Hierzu zählen virale Vektoren und Protein-Adjuvans-Impfstoffe. Der Protein-Adjuvans-Impfstoff M72:AS01 hat in einer Phase IIb Studie Hinweise auf Schutzwirkung erbracht.
• Ganzzellimpfstoffe, die aus Mykobakterien bestehen und daher ein breites Spektrum von Antigenen abdecken. Die inaktivierten Impfstoffe basieren auf atypischen Mykobakterien. Ein Lebendimpfstoff ist ein durch 2 genetische Deletionen attenuierter Mtb-Stamm, der andere ist ein genetisch modifizierter BCG-Stamm mit dem Namen VPM1002. Er wurde von meiner Gruppe entwickelt. Bei diesem Stamm wurde das Urease C-Gen des BCG durch das Listeriolysin-Gen von Listeria monocytogenes ersetzt. In klinischen Phase I und II Studien wurde belegt, dass der Impfstoff VPM1002 in Erwachsenen und Neugeborenen sicher und immunogen ist.

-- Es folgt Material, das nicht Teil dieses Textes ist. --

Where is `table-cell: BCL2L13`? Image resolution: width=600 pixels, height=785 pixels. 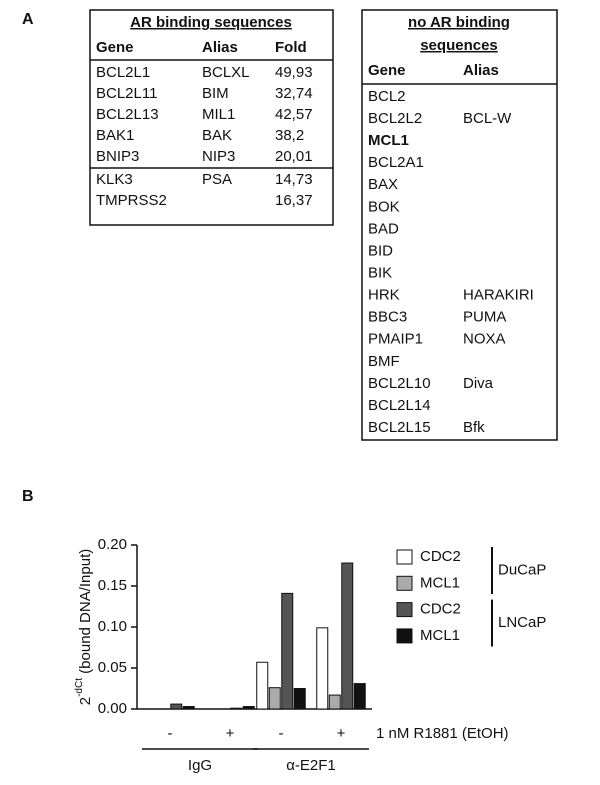 table-cell: BCL2L13 is located at coordinates (128, 114).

Derzeit befindet sich VPM1002 in 3 Phase III Studien:
• Die priMe Studie (NCT 04351685) untersucht in Neugeborenen, ob er sicherer als BCG ist und einen verbesserten Schutz gegen Infektion zeigt.

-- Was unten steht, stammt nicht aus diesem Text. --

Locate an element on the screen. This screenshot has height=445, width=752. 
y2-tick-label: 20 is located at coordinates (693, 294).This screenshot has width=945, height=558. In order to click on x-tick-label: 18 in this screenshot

• Eine Studie (CTRI/2019/01/017026) des Indian Council for Medical Research überprüft, ob er Haushaltskontakte von TB-Patienten besser schützt.
• Eine Rekurrenz-Studie (NCT 03152903) untersucht, ob er die Rekurrenz nach Chemotherapie aufgrund von Reinfektion oder Relapse verhindert.
Der Impfstoff VPM1002 wurde an die Vakzine Projekt Management, Hannover, Deutschland, lizenziert und vom Serum Institute of India Ltd., Pune, Indien, übernommen. Dieser größte Hersteller von Impfstoffdosen hat für VPM1002 die Hochdurchsatzproduktion in Bioreaktoren bereits etabliert.